As we know, victorian England had a particular relationship with death. Do you remember the funeral for pets? Because Victorians often died young, quickly, especially for injuries and infections, people invented elaborate grieving rituals to give meaning to their loved ones’ ephemeral lives. All of this happening at the same time with advances in photography, that led to the prevalence of post-mortem photos, where Victorians would take their dead, prop them up on pedestals or supports, and the picture was taken. These supports helped corpses to seems alive, and allowed them to pose with their still-alive family members. At least, according to the story.

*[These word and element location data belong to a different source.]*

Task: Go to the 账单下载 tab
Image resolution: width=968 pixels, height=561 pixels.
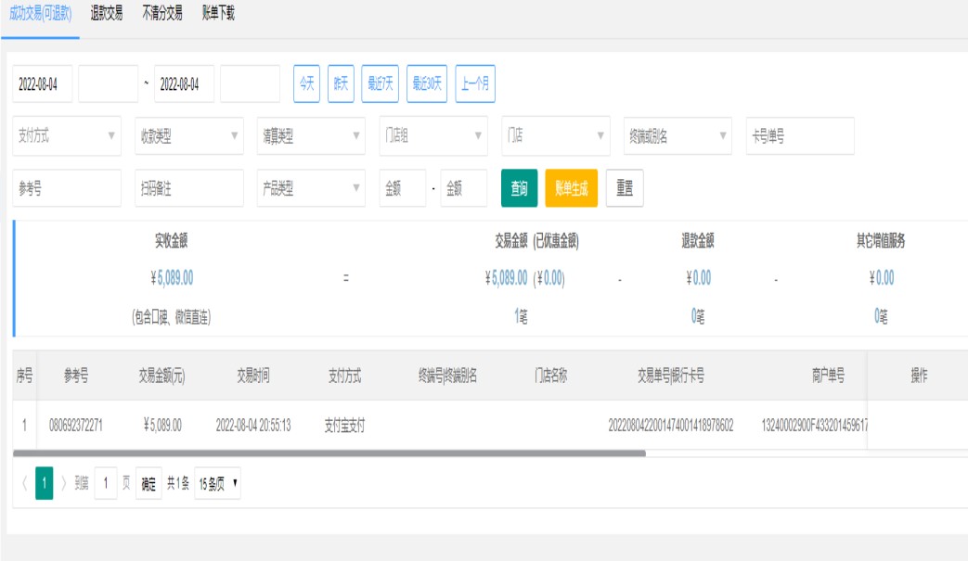Action: (218, 14)
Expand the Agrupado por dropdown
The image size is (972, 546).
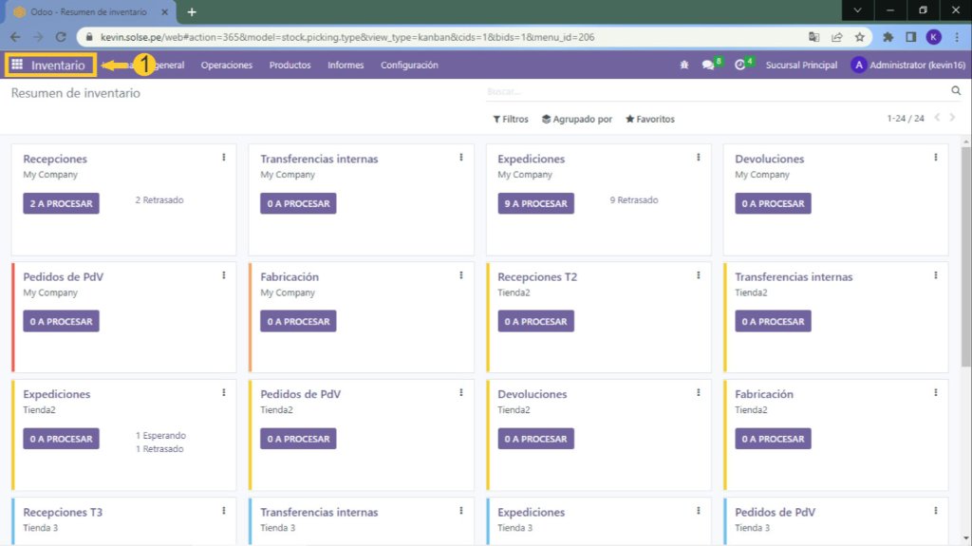tap(576, 120)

Fake post-mortem photos, categorized for error or intentionally sell for a profit, have in recent years are all the rage on the Internet. They fill online galleries of Victorian oddities and accumulate on website like Pinterest and Instagram that, with other reputable websites, have fueled the myths.
In truth, the people on the supports in Victorian “post-mortems” photographies look alive for a much simpler reason: because they are. Posing stands were used to help living models hold still for that era’s longer exposures. “Long exposure” in photography is a misleading term. Initially exposure time could be half an hour or an hour, especially for landscapes, but by 1839, the longest exposures were a minute and a half. By the 1850s, they were three to eight seconds. When people talk about long exposure, it sounds like people had to wait for a hour. It isn’t true, but an exposure of even one second is long enough to allow for blurring, epecially with old equipments. So they had posing with supports or pedestals.

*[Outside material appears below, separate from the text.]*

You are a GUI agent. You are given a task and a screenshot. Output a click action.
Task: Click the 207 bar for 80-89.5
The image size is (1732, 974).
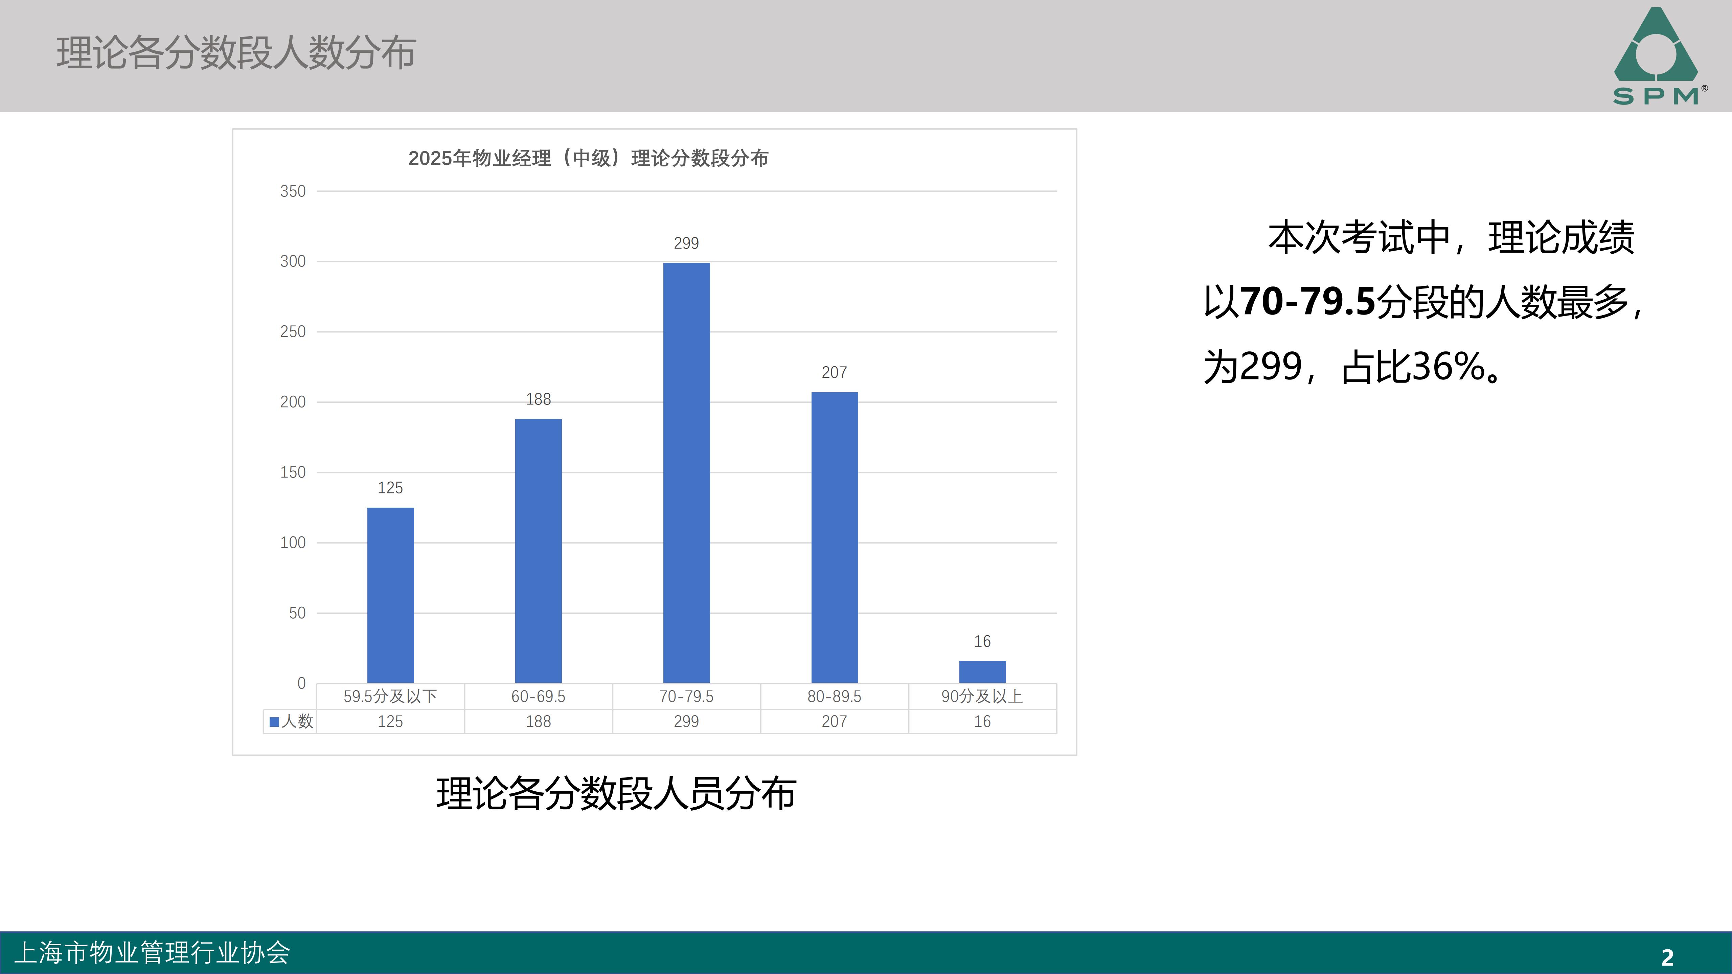[834, 537]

In one of the most famous Victorian post-mortem photos, there is a man reclines in a chair, his face resting on his hand. The photo is of author Lewis Carroll, taken years before he died.
Other so-called post-mortems are often assumed to be of dead people because something appears too “spooky”, for example too-stiff posture, unnatural eyes, or eerie shadows are details that easily start a photo’s post-mortem career, and this is only the evidence, again, of an older photography system: old chemical processes made colors appear differently (blue eyes could come out as white) and exposure might leave limbs dark in order to make the face clear. Posing pedestals were similar to microphone or guitar supports. Even if they were made of cast iron, they were not particularly heavy, and not counterbalanced. So, they weren’t made sturdy enough to actually hold up the weight of a dead body! If you set a corpse on a posing stand, it would certainly topple over…..

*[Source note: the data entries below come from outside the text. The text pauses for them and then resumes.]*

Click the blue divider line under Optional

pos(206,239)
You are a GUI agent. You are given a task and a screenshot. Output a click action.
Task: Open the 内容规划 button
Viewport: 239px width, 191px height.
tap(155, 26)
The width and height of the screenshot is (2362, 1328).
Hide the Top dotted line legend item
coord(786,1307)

A funny thing about the Victorian-era death myths is that we are not speaking about ancient history: the 1800s are not so far away, and we have patent descriptions, images, illustrations, and photographies from that era, that can tell us everything about how Victorians actually cared for their dead to practices and inventions in photography. We can read the real words of the people who invented the supports and how they were used. Or, if we get informed, we have the catalogs, the illustrations, the documents.
Leo, my friend and our collaborator, told me about a 2009 movie “The Haunting In Connecticut”, which perfectly shows my point of view: a good story that spreads with the help of capitalism. The movie’s post-mortem photos appeared in Victorian-style, but were taken specifically for production, to prevent fans from contacting the studio and demanding money, claiming to be the descendants of the people in the photos. Some of these photos are still today circulating on the same blogs and websites that claim pedestals were used to support the dead.
It’s easy, today, with the endless power of the media: people want to create a fake history and to believe it (and they also want to profit from it, of course).
But the story of post-mortem photographies is as simple as it sounds: the big general rule is if they look alive…..they’re alive!